Textwise is into building semantic technology solutions. Similarity search, concept tagging, content categorization, etc are few solutions provided by the company.
From the AboutUs page of the company's website, they are into fields like extraction, search, categorization and classification using both NLP and statistics for building solutions.

The company was formerly MNIS and MNIS- TextWise Labs.

Headquarters: Rochester, New York.
Funding type: VC funded
Founded: 1994

Friday, August 14, 2009

What is this hacker language? - 2

The hacker language is also called Leet. In one sense, Leet is an adjective used to refer substitution ciphers.
This kind of speak is also called as leet speak.

The grammar section in this article is something that caught my eye.
"Leet enjoys a looser grammar than standard English."
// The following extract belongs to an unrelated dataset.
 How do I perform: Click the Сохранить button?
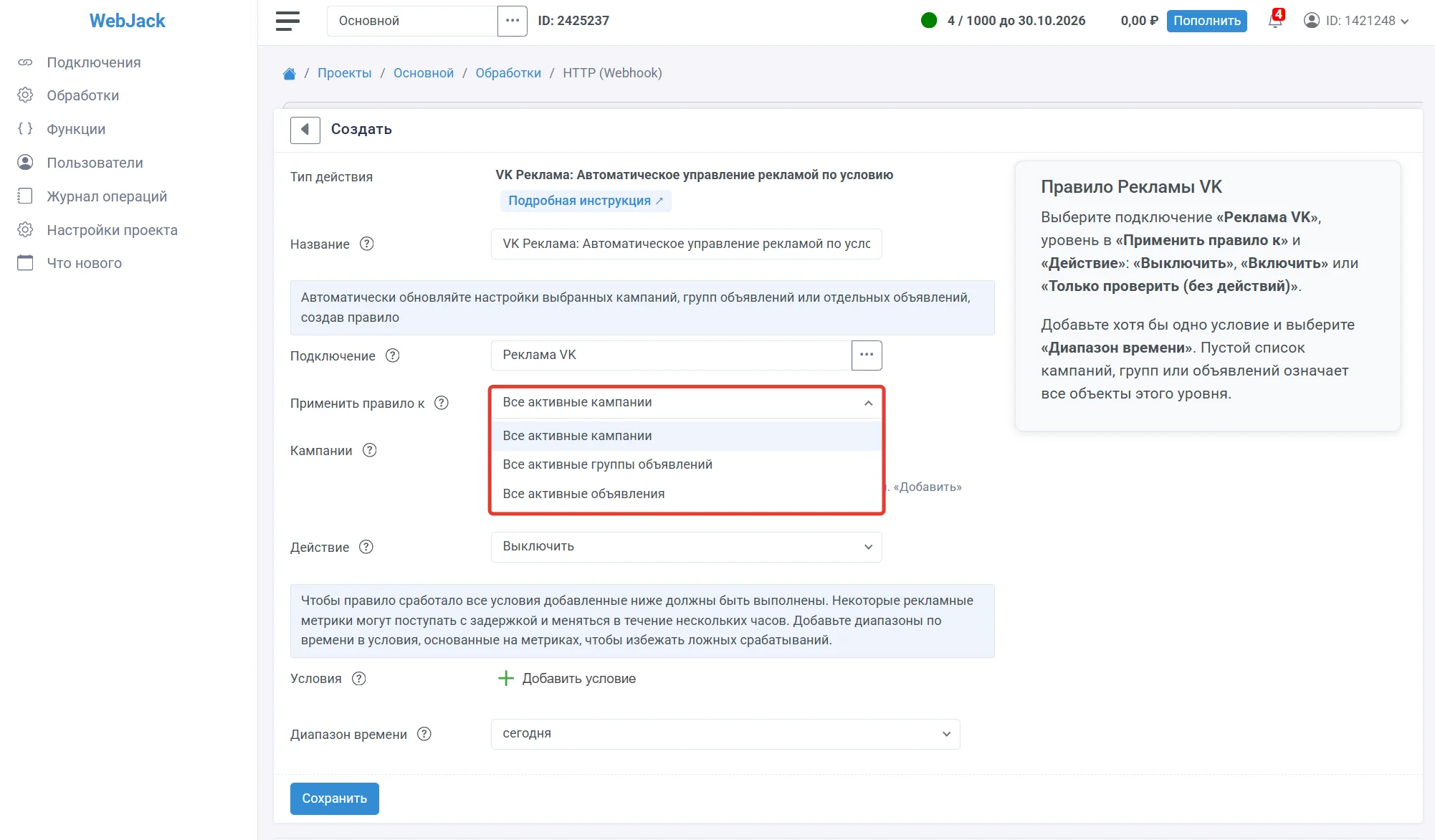click(x=334, y=798)
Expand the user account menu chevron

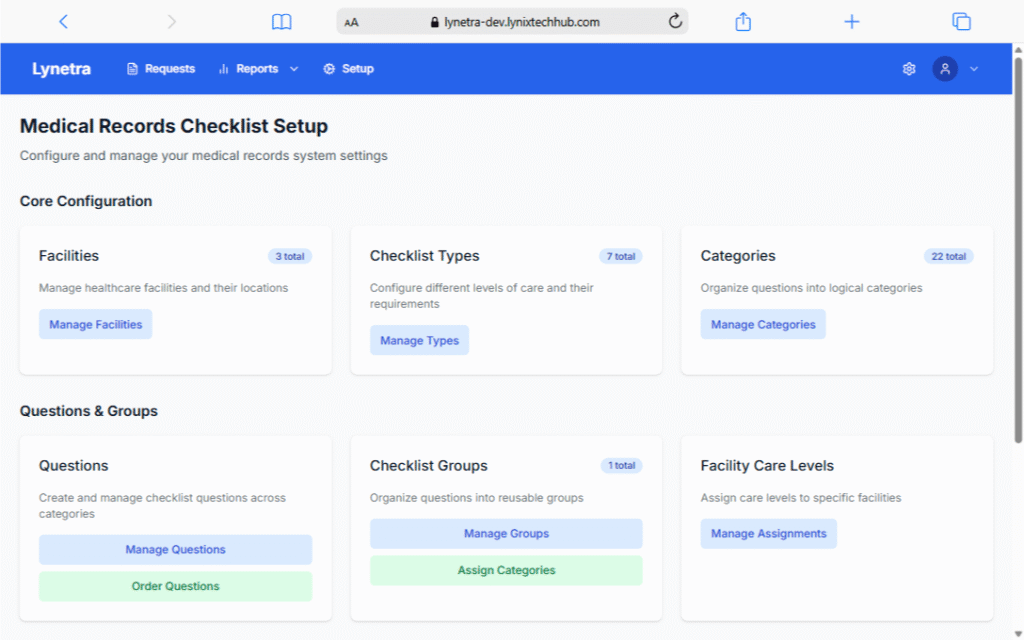(974, 69)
So will NLP systems in future focus on the leet grammar? No doubt that is too ambitious. Hopefully once people come up with systems that can understand human language, this can be achieved.
How can be the problems of Named Entity Recognition, multi-word expression finding be mapped in such languages? :P

Guess, there would be movie on AI on this kind of systems that can crack hacker's language.
Cool....... I think my thinking is going too wild :P

Wednesday, August 12, 2009

What is this hacker language?

While doing some experiments with the Google Logo, i landed up in the URL
http://www.google.com/intl/en_ALL/images/logo.gif

And then, tried checking if the directory listing was enabled( I was quite sure that it is not but just for a bit of self -satisfaction) I tried this URL, http://www.google.com/intl/
but this resulted in showing up a page not found message. The interesting part was that it suggested me a URL

www.google.com/intl/ja/

Now, i tried using the search syntax,
intl site:www.google.com/intl/

And my curiosity grew after seeing the word hacker in the URL http://www.google.com/intl/xx-hacker/

This is something interesting.
Learnt that there is a language called a hacker language.
1. Why would Google host such a page?
2. Does anyone use that site?
3. Is there something special about this Hacker Language?
4. Or is this some sort of SEO technique(instead of just showing a page not found exception, also suggesting another URL) to retain users?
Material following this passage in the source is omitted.